George Ernest (born George Ruud Hjorth; November 20, 1921 – June 25, 2009) was an American actor and Office of Strategic Services (OSS) combat photographer/cameraman during World War II.  He appeared in more than 60 films between 1930 and 1942.

Early life
Ernest was born George Ruud Hjorth to a Norwegian mother and Danish father. The family moved to California when he was two-and-a-half years old. His father owned a restaurant in Hollywood.

Acting career
Ernest began getting small parts in silent films when he was just three years old. He had a successful career as a child actor, being a member of Our Gang in 1931. He also played Roger Jones in 17 Jones Family low-budget films from 1936 to 1940 (named Roger Evers in the first movie, Every Saturday Night). However, as he grew older, roles became scarcer, so he learned from cameramen on his films and became one himself.

World War II
When the Japanese attacked Pearl Harbor on December 7, 1941, and the United States entered World War II, he enlisted. At a friend's suggestion, he became a combat photographer and "one of the 17 original movie makers" of a special OSS photographic unit headed by noted film director John Ford. He had to sign an agreement not to discuss his wartime work for 50 years.

On his first combat mission, he photographed the fighting in North Africa, followed by the invasion of Sicily and then on to the Italian mainland. He parachuted "into France and Germany ... to take pictures of bridges, roads, rivers, railroads and even a V-1 launch site".

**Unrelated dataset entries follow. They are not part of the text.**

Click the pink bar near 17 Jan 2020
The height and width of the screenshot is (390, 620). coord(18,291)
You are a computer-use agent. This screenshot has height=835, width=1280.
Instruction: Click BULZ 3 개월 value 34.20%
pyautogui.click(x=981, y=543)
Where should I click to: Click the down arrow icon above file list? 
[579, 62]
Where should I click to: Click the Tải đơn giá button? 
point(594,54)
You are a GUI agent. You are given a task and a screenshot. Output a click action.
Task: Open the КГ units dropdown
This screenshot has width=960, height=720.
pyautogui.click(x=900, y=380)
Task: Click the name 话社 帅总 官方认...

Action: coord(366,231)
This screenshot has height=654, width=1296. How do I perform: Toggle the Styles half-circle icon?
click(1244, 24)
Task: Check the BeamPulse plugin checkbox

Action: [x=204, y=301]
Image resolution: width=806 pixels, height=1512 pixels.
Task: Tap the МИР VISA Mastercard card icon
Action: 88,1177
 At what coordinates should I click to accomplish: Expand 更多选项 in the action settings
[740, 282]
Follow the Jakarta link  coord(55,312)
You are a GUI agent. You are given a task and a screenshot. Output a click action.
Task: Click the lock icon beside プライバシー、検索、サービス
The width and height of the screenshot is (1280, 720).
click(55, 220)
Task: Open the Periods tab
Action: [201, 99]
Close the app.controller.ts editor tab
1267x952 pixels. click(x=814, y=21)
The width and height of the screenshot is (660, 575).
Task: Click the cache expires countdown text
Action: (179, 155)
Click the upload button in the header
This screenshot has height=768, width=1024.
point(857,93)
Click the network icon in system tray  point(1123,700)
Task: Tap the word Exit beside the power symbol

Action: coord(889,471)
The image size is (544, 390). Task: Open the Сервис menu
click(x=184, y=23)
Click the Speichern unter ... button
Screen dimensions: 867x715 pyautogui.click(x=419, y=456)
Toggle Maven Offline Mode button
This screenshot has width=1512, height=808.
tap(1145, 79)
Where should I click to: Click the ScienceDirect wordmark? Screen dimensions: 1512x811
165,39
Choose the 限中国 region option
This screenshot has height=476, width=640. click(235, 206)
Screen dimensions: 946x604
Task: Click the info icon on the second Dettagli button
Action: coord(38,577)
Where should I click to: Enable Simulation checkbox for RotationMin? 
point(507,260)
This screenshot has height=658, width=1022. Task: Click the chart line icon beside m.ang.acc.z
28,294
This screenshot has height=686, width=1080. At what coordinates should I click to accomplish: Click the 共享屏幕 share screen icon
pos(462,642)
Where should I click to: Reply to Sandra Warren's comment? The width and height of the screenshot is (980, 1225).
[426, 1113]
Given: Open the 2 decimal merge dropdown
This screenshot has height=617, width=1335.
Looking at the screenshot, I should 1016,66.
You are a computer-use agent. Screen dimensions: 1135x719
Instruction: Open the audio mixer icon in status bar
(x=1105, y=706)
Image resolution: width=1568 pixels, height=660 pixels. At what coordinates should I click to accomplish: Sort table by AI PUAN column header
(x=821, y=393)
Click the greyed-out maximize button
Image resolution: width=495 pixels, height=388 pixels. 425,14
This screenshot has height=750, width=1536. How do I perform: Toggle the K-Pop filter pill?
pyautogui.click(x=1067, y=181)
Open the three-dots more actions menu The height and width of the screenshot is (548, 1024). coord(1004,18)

In early June 1944, he parachuted into occupied France with three film cameras without being told what he was supposed to do. The French Resistance hid him for a couple of days, then took him to the coast before dawn of June 6. He was told he would know what to film. As dawn came up, he witnessed, and filmed, the D-Day invasion of Omaha Beach by the United States Army - the only known Allied footage from the German perspective. After using up all of his film, he managed to get through the American lines unharmed and returned to England. Absurdly, when the film was to be screened, he was ordered out of the room because he did not have the top secret clearance required to see it. The whereabouts of the film are currently unknown.

Hjorth also shot pictures of Buchenwald concentration camp and the aftermath of an Axis atrocity in France (the corpses of dozens of civilians burned alive).

Post-war
He became an executive for McDonnell Douglas. When OSS files became declassified, his wartime activities came to light. Historians are searching for the film he shot, so far without success. He died on June 25, 2009, in Whittier, California.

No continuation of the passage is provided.